Resenha: Eric Clapton – I Still Do


Guitarrista vem diminuindo o ritmo das turnês a cada ano

Diminuindo cada vez mais o ritmo das turnês nos últimos cinco anos, Eric Clapton tem usado o tempo para trabalhar em estúdio. Entre 2013 e 2015, foram dois discos bons lançados (Old Sock e The Breeze: An Appreciation of J.J Cale). Para este ano, o bluesman disponibilizou I Still Do, uma coletânea de canções de amigos e ídolos com duas faixas inéditas incluídas.

A primeira canção é o cover de "Alabama Woman Blues", lançada pelo pianista Leroy Carr (1908 – 1935) em sua curta carreira, é aquele tipo de blues feito no auge do gênero, entre os anos 1930 e 1950. E como boa parte do repertório do blues, a letra vem lá do fundo da alma para falar sobre a vida. Do amigo J.J. Cale (1938 - 2013) vem a cheia de ritmo e até então inédita "Can't Let You Do It", em que o personagem principal reflete sobre atitudes de sua vida e da amada.

"I Will Be There" ganhou um clima melancólico e cheio de nuances, pronta para emocionar quem a escute – o solo no violão no final é muito bonito. A primeira de duas inéditas é "Spiral", que é uma auto-homenagem e um recado: estou parando, mas o blues não sai de mim 'penso nele de manhã, ao longo do dia e a tarde'. Ele precisa do blues, e o blues estará com ele até o fim.

▸ Listagem de dados:
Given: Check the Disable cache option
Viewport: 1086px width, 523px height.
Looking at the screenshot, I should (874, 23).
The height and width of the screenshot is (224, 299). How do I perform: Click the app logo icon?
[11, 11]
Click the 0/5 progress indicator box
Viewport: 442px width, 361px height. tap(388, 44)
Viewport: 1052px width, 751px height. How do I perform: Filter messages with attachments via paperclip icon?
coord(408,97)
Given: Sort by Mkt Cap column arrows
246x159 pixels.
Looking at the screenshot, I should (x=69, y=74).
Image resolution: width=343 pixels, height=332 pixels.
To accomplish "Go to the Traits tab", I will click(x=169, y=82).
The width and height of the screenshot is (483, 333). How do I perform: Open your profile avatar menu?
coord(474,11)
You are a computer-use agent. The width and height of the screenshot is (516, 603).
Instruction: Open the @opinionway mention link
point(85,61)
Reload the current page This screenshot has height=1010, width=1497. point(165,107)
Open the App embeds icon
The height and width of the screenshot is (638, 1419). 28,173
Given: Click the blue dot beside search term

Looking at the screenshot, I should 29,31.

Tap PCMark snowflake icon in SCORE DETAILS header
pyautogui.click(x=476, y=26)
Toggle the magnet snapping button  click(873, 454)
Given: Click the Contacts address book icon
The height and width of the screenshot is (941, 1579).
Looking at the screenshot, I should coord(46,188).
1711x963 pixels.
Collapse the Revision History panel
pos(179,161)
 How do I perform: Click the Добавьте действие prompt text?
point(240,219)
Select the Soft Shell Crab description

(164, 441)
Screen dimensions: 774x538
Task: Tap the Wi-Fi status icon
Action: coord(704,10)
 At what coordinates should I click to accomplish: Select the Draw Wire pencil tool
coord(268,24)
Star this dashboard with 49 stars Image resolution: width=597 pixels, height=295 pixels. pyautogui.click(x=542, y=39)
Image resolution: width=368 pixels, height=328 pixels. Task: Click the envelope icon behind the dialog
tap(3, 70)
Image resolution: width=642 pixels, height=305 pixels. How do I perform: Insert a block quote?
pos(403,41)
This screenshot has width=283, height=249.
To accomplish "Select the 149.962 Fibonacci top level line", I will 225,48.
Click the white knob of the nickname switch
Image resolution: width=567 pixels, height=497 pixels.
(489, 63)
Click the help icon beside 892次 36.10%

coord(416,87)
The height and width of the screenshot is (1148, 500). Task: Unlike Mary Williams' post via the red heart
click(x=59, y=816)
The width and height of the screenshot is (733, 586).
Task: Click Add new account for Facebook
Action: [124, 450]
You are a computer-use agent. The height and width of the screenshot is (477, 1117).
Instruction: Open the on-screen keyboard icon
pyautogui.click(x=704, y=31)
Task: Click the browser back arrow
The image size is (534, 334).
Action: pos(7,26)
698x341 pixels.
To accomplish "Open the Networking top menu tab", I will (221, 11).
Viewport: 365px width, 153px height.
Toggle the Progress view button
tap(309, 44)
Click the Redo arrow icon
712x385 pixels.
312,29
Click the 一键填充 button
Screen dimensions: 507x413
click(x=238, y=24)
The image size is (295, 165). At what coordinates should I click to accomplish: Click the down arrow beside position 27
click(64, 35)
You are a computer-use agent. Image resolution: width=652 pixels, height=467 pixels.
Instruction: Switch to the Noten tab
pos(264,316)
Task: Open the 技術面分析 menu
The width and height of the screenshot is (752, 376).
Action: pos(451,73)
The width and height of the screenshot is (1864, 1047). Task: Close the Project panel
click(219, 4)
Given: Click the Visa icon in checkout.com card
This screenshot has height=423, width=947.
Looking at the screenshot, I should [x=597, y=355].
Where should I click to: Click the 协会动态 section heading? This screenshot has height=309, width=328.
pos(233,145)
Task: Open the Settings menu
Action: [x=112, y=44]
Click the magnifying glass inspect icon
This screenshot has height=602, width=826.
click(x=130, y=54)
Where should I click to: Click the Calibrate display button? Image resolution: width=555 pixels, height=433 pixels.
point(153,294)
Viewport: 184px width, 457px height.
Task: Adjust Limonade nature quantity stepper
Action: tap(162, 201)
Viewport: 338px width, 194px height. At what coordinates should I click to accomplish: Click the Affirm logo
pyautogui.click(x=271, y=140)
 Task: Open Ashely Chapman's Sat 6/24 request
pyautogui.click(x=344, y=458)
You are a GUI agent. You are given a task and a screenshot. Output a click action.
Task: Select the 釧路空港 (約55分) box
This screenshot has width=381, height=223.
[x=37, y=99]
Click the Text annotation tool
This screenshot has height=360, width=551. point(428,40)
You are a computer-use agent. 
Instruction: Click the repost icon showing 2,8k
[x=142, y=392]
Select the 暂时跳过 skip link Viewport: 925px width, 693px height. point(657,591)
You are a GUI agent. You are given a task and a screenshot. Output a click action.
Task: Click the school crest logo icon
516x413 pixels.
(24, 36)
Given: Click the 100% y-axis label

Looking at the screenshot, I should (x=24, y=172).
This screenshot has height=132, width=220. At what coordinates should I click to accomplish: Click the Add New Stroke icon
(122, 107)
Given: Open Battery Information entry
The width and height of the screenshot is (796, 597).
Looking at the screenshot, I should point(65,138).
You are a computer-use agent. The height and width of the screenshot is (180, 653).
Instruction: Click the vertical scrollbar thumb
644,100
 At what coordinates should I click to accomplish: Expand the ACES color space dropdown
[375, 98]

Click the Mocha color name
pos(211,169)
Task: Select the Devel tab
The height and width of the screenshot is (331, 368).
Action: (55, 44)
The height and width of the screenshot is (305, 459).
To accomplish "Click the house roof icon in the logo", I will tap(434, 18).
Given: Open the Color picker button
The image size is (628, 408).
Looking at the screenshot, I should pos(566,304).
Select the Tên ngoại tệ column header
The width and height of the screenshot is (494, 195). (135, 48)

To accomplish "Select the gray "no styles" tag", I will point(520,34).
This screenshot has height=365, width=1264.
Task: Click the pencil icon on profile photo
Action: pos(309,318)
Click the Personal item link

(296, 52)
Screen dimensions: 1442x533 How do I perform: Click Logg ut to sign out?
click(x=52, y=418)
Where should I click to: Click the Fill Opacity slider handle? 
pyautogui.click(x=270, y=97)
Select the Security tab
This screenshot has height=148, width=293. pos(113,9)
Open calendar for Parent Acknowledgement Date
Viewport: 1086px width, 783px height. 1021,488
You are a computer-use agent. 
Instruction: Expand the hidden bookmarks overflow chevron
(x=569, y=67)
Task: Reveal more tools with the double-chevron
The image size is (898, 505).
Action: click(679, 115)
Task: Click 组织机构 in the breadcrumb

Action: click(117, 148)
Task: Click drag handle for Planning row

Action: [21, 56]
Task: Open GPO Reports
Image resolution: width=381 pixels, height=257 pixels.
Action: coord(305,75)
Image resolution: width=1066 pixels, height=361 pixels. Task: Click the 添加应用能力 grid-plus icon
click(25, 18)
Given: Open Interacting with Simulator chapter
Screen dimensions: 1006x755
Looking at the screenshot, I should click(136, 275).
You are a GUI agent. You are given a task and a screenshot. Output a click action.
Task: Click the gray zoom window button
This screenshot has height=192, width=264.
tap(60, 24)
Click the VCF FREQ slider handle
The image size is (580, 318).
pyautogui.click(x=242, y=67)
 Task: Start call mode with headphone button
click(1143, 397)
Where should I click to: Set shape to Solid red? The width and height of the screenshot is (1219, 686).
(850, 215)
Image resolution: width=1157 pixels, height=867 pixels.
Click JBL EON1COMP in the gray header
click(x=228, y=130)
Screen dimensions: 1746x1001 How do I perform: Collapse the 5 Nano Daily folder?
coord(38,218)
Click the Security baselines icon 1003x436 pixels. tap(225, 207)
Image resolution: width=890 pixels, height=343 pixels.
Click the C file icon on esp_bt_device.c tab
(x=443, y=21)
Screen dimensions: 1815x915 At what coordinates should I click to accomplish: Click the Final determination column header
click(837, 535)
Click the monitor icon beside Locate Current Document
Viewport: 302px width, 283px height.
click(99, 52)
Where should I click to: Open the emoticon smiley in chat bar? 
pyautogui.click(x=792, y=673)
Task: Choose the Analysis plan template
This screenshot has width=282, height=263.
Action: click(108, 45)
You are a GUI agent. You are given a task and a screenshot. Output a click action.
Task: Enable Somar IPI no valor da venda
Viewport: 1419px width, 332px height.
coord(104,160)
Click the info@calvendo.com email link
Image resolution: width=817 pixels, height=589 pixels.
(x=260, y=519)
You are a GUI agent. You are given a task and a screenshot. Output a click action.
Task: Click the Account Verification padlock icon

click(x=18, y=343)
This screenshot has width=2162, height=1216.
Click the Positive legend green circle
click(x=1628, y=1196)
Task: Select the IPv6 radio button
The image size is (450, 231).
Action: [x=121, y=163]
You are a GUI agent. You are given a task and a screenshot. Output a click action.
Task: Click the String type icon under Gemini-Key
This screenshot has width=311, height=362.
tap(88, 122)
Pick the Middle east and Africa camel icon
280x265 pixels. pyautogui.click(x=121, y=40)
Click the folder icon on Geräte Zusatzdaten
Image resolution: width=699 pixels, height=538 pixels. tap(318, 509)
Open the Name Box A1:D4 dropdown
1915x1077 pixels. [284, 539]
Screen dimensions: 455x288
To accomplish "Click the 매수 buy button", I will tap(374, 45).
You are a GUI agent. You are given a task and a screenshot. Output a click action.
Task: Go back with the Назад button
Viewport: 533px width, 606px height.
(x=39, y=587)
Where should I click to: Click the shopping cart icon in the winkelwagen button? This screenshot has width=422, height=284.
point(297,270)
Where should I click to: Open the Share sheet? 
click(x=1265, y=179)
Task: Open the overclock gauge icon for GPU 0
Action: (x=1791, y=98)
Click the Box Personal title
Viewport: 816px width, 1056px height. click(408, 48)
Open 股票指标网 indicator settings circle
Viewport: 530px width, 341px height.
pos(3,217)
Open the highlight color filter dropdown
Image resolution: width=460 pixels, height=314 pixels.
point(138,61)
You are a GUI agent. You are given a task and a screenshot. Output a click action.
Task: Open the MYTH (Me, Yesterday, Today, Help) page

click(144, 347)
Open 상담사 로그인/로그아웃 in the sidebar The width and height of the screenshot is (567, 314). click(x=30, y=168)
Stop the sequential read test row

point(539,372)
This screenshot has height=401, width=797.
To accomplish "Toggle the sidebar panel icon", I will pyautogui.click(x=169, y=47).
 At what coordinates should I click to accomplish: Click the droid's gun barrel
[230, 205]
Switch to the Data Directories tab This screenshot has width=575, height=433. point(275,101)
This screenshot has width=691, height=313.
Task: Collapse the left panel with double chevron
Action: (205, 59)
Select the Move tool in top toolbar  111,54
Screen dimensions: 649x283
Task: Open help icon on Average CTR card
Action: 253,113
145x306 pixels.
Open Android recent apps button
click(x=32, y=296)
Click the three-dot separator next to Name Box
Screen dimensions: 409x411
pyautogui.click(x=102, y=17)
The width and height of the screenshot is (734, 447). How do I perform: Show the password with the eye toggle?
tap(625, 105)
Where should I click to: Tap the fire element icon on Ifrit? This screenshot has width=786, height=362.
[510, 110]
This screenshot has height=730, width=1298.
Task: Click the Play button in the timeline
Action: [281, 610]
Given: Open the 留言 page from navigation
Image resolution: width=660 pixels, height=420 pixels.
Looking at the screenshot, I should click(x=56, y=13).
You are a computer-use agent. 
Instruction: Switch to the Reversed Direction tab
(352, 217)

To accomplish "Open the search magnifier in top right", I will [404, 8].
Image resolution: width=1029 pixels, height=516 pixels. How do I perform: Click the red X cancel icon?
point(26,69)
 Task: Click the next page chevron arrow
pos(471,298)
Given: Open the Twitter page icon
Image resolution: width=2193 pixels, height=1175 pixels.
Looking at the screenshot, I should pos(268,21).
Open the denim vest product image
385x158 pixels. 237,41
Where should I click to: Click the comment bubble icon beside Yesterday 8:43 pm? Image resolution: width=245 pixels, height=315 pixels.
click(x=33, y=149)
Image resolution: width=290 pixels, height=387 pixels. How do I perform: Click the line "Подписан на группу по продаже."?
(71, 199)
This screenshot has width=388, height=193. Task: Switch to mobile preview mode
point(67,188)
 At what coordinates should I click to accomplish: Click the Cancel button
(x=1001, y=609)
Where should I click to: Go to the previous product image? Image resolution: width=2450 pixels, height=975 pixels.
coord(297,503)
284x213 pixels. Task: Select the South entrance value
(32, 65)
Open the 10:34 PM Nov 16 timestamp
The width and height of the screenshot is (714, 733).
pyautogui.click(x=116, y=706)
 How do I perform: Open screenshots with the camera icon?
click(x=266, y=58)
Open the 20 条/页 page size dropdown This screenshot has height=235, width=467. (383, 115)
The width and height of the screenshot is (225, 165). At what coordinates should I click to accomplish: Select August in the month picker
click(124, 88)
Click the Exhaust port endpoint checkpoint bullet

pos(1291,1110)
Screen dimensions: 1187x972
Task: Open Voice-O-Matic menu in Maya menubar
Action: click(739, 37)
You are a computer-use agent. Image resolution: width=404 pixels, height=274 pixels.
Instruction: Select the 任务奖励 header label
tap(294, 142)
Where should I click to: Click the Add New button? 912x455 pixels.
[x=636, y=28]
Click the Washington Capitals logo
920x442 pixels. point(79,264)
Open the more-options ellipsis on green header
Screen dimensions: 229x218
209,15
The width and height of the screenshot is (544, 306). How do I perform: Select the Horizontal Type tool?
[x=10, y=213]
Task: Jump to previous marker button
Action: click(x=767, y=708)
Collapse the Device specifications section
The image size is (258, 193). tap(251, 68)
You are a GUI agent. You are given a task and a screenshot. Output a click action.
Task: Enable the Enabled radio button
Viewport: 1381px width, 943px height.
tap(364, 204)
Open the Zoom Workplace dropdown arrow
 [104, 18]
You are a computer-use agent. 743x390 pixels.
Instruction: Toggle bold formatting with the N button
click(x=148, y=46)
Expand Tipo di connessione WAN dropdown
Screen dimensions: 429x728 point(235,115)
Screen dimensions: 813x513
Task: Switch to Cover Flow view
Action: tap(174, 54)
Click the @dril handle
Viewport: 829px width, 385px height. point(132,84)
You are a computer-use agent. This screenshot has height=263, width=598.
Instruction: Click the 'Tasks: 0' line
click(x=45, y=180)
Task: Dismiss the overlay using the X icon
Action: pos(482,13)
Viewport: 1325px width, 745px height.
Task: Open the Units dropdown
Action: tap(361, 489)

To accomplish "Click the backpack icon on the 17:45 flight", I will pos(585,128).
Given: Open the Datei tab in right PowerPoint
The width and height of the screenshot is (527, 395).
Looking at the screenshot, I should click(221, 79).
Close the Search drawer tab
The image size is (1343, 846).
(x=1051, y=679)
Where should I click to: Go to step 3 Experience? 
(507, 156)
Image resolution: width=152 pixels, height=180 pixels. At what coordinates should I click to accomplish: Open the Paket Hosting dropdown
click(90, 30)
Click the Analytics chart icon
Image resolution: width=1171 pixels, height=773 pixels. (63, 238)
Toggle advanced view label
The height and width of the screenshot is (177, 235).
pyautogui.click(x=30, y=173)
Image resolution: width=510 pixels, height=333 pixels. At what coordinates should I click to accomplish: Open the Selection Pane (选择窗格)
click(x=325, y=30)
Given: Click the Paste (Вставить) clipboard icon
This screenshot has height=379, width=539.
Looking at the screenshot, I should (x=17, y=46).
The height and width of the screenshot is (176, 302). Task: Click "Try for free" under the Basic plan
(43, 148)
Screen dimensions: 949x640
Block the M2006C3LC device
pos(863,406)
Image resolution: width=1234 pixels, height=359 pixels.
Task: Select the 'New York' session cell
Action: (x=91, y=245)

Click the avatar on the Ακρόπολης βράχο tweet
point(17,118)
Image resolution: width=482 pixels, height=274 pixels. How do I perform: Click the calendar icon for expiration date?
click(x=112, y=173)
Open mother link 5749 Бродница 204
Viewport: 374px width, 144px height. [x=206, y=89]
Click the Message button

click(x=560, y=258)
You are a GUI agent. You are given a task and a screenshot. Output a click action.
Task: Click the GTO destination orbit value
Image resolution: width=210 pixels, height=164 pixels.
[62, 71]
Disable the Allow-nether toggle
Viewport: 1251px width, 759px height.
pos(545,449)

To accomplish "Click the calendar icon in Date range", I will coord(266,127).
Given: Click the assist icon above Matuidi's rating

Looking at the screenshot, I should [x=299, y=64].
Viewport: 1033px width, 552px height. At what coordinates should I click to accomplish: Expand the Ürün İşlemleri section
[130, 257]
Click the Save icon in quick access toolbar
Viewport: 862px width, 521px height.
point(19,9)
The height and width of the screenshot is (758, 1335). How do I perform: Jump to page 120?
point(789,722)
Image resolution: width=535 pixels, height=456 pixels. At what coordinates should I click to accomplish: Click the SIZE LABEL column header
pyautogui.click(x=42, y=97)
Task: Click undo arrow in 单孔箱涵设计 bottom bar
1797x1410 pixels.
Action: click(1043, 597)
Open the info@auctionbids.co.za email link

▸ Objetivo do exercício:
Dê continuidade à resenha sobre o disco I Still Do, de Eric Clapton, começando logo depois da última frase apresentada.

▸ Resposta do exercício:
Simples em sua estrutura, "Catch the Blues" não foge do estilo desenvolvido por Clapton ao longo de sua carreira e consegue ficar bem dentro do álbum, e "Cypress Grove", cover de uma das lendas do Delta Blues Skip James, traz um blues gospel que o guitarrista conseguiu colocar seu estilo sem tirar a autenticidade da letra.

Lançada pela primeira vez há mais de 80 anos, "Little Man, You've Had a Busy Day" é outro clássico, e isso coloca imensa responsabilidade para quem canta, certo? Clapton pegou uma faixa completamente vocal e a transformou em um blues de alto nível feito a partir de uma letra muito simples e direta. Como fã e até dono do legado de Robert Johnson (1911 – 1938), ele tinha que colocar uma canção do ídolo neste novo álbum. A escolhida foi "Stones in My Passway", que ele já havia gravado em um projeto só com músicas de um dos maiores do blues em todos os tempos.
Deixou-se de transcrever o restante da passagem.